After that I went through an empty phase, where my only goal was to understand algebra! My mind was way too busy dreaming about integrals that it could only wander and be free for more exciting subjects: German vocabulary, World War II, Russia's energy resources...
Then followed a more successful year where my imagination was able to make up short stories. To be honest, I have no clue where these are now! I believe that someone may have carefully saved them, for posterity. But I personally did not keep anything at all...
I have started so many stories, by the dozen. About my life, my troubled teenage years, my parents, my marriage. Of course, I was totally inspired, but after the first two pages, these stories were inevitably and irretrievably forgotten. I would have been absolutely unable to catch up where I had left. The euphoria fell through quite quickly!
So I have to be realistic. I certainly don't want to sound pessimistic, but I will probably never publish a book. Here comes the blog. The benefit is that I don't necessarily try to tell a story. I just want to express my thoughts on everything and anything, some serious and others way much less; tell about instants of life in Paris or New York, or my relationships with some. I can do that perfectly well. Let's not forget, by the way, that I am blond, and therefore, madcap. But more about that later!

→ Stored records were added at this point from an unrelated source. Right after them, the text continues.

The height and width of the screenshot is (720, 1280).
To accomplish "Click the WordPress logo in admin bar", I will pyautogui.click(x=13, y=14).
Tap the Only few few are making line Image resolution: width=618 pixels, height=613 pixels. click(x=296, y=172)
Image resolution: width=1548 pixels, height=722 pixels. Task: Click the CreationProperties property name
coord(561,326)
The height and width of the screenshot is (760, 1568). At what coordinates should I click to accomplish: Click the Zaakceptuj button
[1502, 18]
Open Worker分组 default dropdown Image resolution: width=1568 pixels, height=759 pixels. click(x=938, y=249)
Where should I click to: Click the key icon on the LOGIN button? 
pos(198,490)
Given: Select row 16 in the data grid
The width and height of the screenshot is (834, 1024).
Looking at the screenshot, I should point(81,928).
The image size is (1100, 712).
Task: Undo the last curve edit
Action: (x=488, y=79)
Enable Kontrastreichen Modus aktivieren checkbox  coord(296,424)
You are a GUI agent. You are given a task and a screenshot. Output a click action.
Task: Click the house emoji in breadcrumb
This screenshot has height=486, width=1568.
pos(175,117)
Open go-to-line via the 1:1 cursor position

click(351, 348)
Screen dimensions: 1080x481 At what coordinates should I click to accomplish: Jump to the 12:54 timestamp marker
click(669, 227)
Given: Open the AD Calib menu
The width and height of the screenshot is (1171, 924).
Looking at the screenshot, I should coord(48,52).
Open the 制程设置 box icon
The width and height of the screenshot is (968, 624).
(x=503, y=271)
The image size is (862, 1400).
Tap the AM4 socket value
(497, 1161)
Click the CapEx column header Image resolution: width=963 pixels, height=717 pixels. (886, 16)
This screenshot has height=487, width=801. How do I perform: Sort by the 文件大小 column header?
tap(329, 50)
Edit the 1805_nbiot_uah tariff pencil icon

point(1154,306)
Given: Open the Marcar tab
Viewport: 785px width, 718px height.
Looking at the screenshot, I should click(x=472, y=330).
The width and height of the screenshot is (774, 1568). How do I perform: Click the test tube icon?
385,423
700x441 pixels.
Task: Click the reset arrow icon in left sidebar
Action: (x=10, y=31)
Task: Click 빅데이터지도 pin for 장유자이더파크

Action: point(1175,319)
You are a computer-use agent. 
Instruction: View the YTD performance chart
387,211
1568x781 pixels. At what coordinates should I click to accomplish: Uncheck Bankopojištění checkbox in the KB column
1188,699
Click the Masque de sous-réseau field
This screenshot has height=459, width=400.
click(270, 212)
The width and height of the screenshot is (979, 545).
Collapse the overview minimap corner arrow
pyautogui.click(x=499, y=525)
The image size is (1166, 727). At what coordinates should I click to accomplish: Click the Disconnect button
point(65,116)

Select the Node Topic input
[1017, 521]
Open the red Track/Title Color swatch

In fact, I may not have a clear idea on geopolitics, economics, finance and peace in the world (although...); but there are plenty of other topics that I can discuss. I have seen a lot in my short life, more or less funny; met a lot (too many) people, more or less funny; crossed deserts, climbed tops of mountains, swum in warm oceans... and cold ones; burned bridges; burst into laughing, tears; fallen in despair. I have learned so much and still have so much to learn. But I don't want to forget all these impressions. So I write.
I have also decided to tackle the task to translate my thoughts in English. I will certainly not thank my English teachers who bored me to death (I hated English for a very long time); laughed at my accent (that may explain why some – who, by the way, only speak one language, ie English – get on my nerves when they mock my accent again and again. PS: everybody has an accent, especially in New York); or had totally given up on me. I repeat what I just wrote: I hated English. To be exact, my teachers never taught me to love it (like maths, physics, French or even German, that I loved!).
I have no doubt that some won't like it. However I am happy to pretend that I can go beyond prejudice and critics that human beings are so fond of and to let my imagination and emotions wander freely. So don't expect anything politically correct. This blog is free, there is no involvement and no censorship (except my own, that is pretty limited). That is the best therapy ever!